The projected development of this property, with help from JobsOhio; OMEGA; Appalachian Growth Capital; the Ohio Rail Development Commission; and WesBanco, comprises the addition of rail facilities with the capability to hold a unit train. Brown stresses that the property is unique because it not only has river access, but frontage on both the Wheeling & Lake Erie (Class II) and Norfolk Southern (Class I) railways that converge on the site. The expansion will allow MPR to facilitate transloading from river to rail and from rail to river.

“This expansion is not only going to provide additional jobs and renewed development along the river, but it’s absolutely going to move us closer to our region once again being seen as a nexus of industry in this latest push toward updating our nation’s infrastructure,” says Brown, who also noted that this is, “… inviting to new customers coming to the area,” as well as opening the possibility of joint ventures with MPR.
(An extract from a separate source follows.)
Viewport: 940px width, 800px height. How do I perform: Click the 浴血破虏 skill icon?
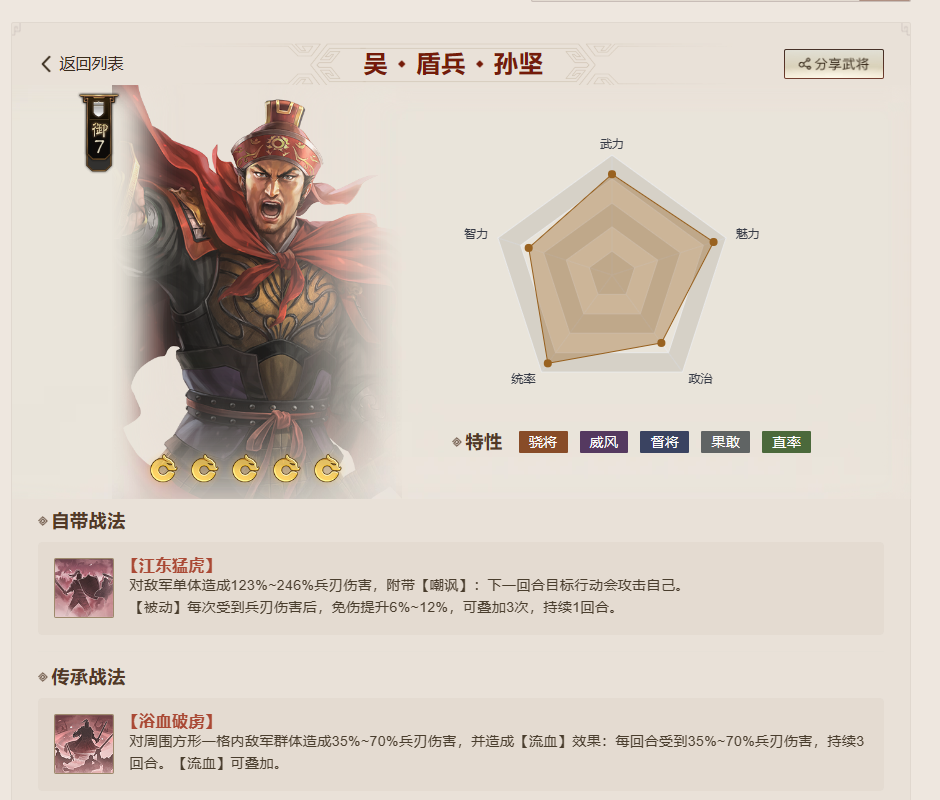(84, 744)
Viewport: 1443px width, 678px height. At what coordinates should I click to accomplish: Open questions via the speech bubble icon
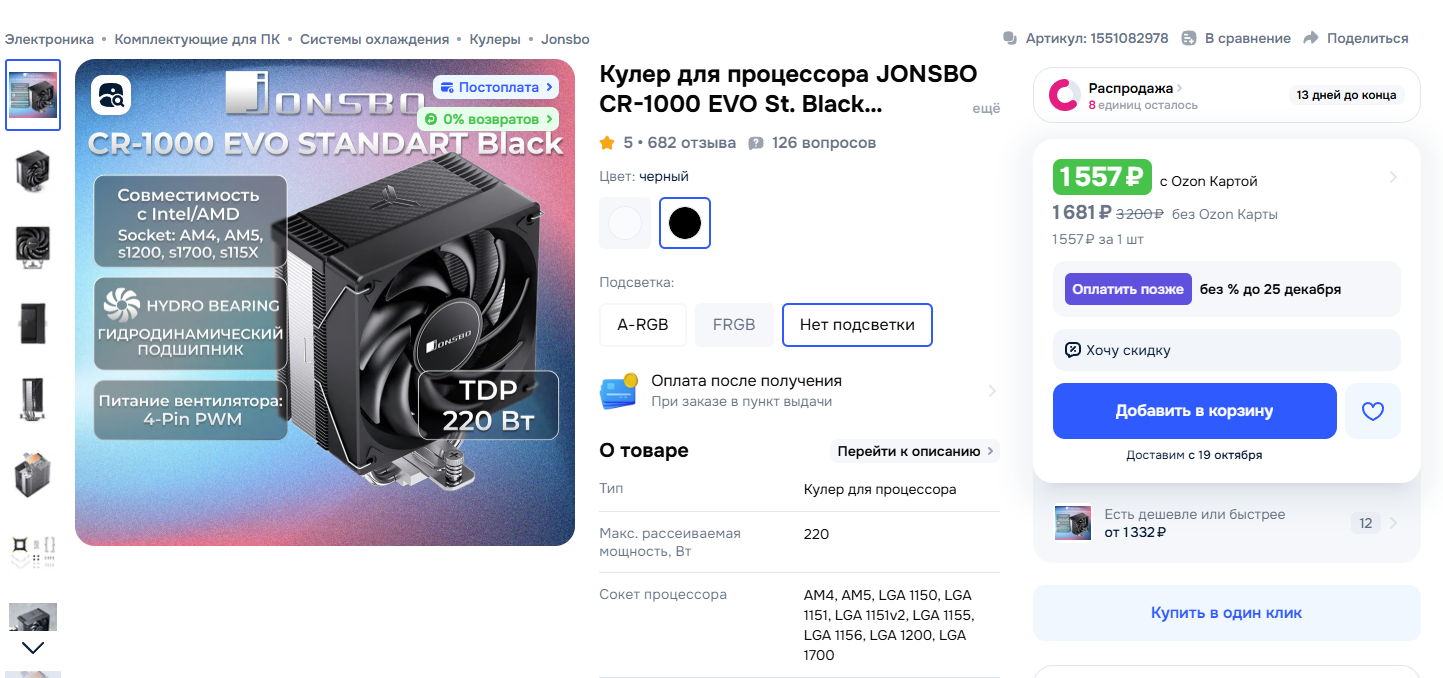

While Belmont County was historically known for its agricultural and industrial economy, recessions and factors like changing global supply chains caused their share of misfortune. The county watched its traditional high earners like steel mills, power plants, and the bulk of its coal mines being driven to extinction over three decades and turned its sights toward energy, oil, and gas for economic survival. Gargantuan investments in these sectors as well as in river transportation and fiber optics are returning jobs to its people and, as a result, prosperity to this fast-growing, rural gem.